_Task directions_
Set down the records again word for word, beginning at the line that contains "Task: Sort by Expires / Max-Age column header" and stopping after the line that contains "Action: tap(207, 10)". Omit the pictures from your answer.

_Data to use_

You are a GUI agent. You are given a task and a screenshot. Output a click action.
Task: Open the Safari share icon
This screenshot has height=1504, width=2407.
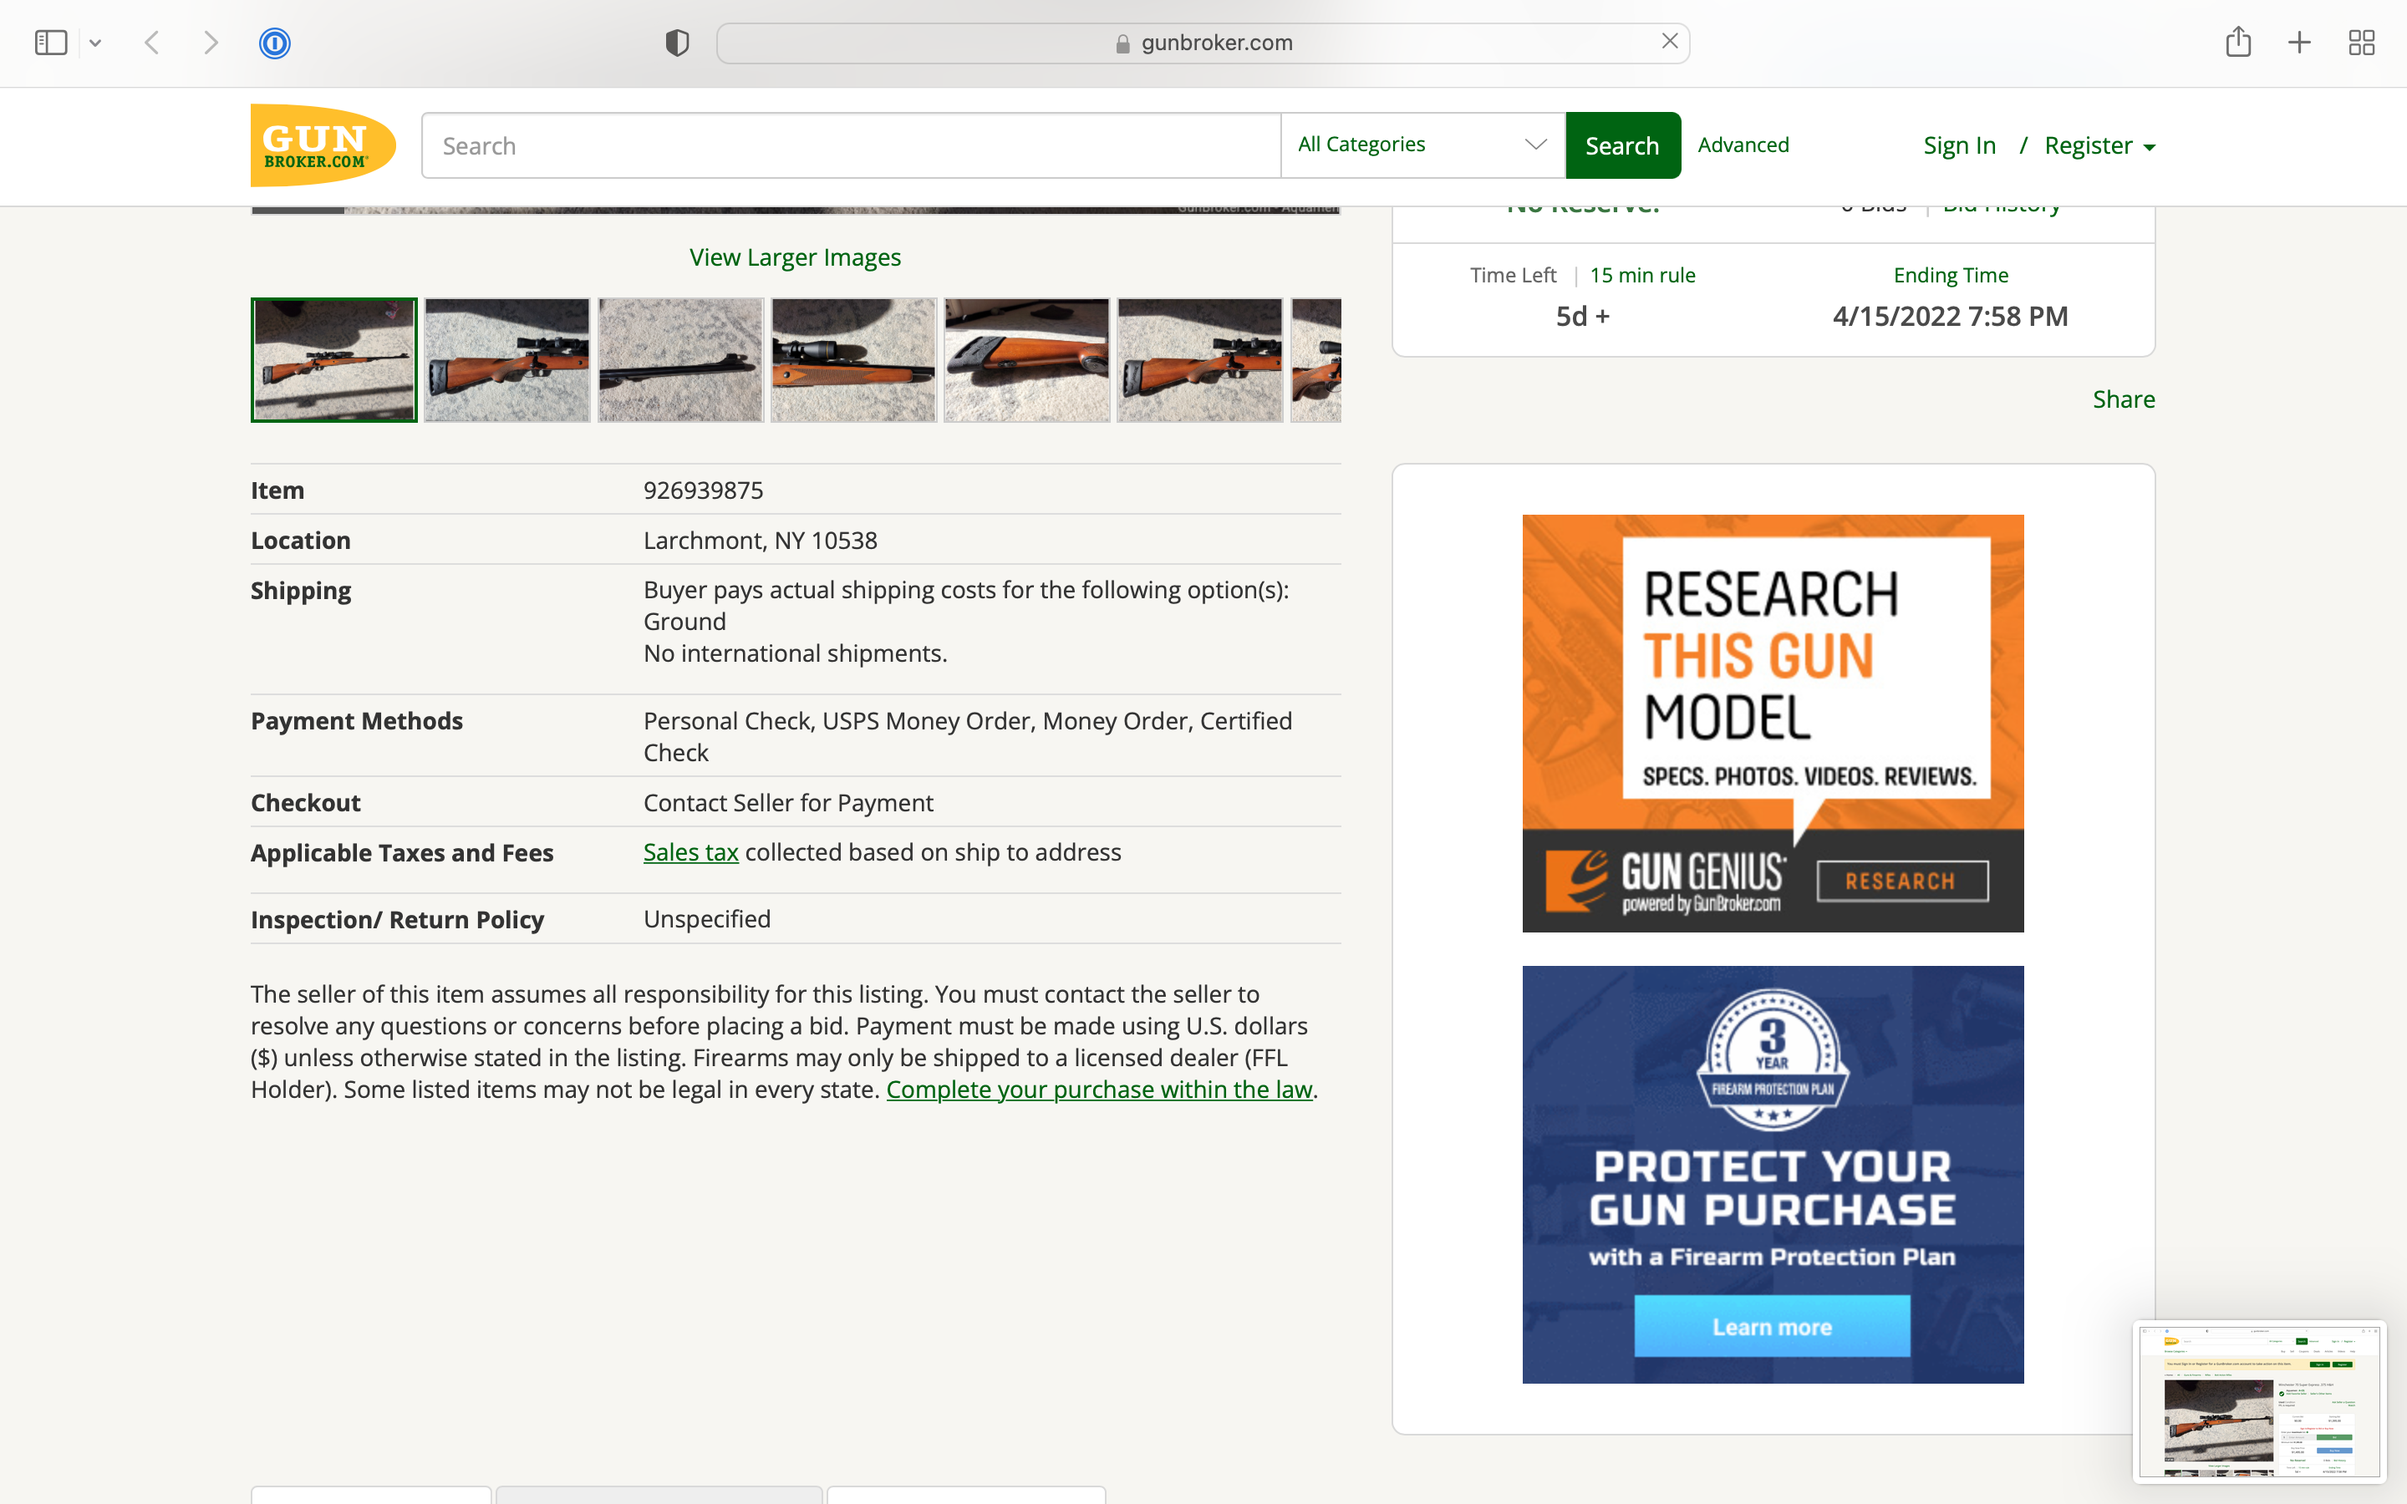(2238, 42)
---
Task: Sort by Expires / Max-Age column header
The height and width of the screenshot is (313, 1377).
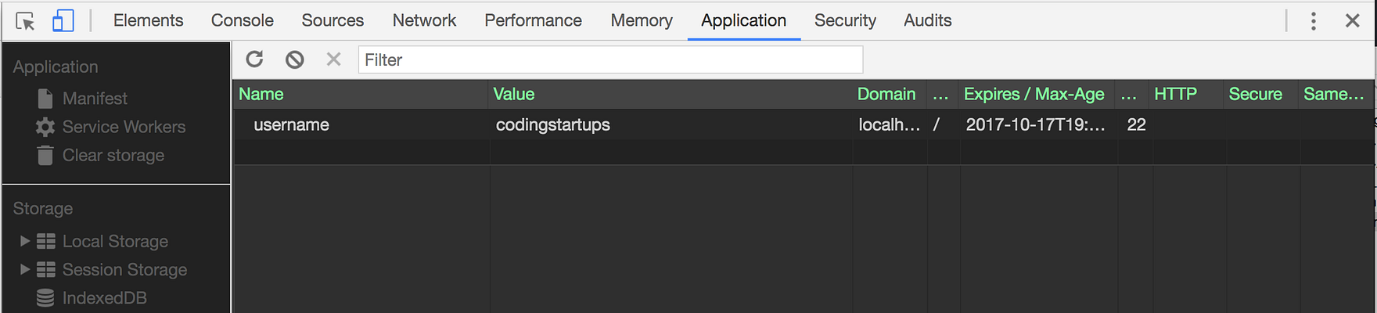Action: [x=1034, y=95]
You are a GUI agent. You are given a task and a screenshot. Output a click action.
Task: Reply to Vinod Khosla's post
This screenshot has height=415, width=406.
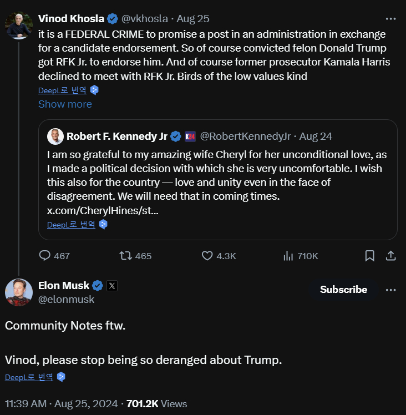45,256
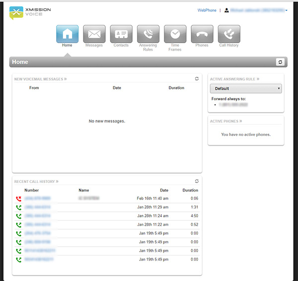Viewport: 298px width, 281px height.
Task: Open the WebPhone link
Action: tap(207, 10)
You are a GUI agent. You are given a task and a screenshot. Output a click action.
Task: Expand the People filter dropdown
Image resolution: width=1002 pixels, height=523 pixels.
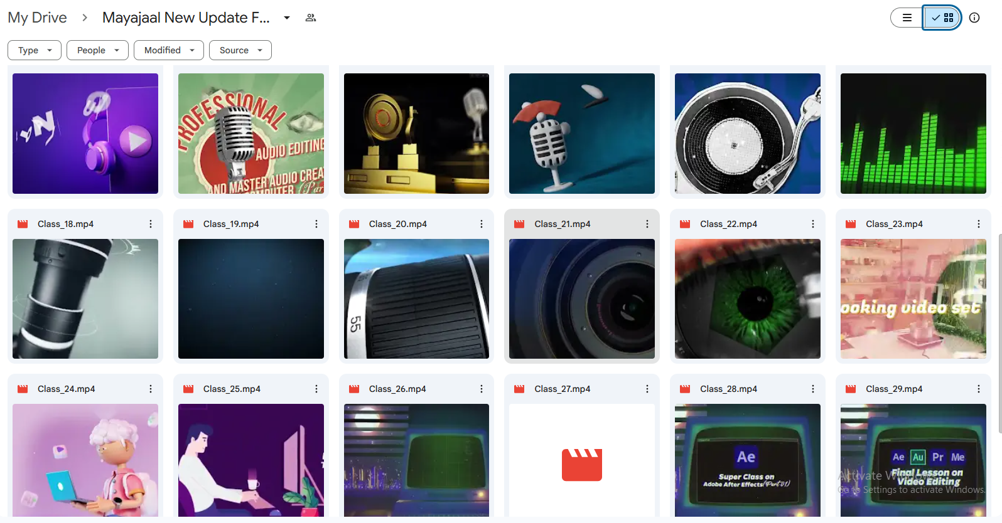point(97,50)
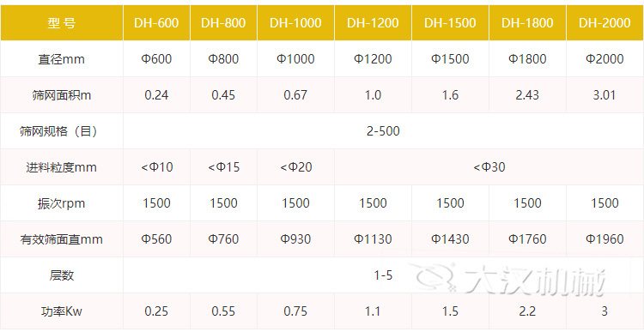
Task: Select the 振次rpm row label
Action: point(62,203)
...
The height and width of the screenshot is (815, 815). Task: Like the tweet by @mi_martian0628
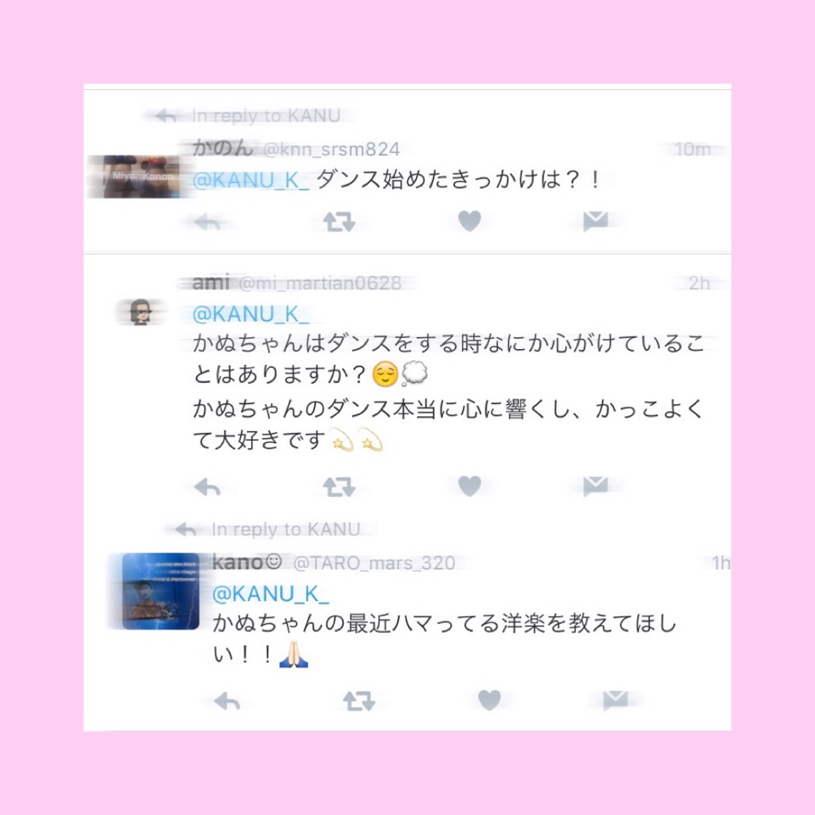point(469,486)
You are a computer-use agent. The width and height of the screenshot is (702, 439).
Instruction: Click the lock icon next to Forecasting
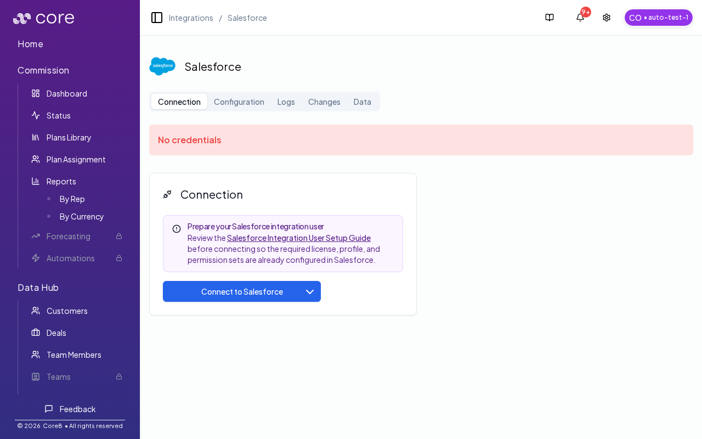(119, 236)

_The solution_
Task: Sort by Expires / Max-Age column header
The height and width of the screenshot is (313, 1377).
Action: [x=1034, y=95]
You are a GUI agent. You are given a task and a screenshot. Output a click action.
Task: Reply to Vinod Khosla's post
This screenshot has height=415, width=406.
45,256
Viewport: 298px width, 281px height.
Task: Open the WebPhone link
Action: tap(207, 10)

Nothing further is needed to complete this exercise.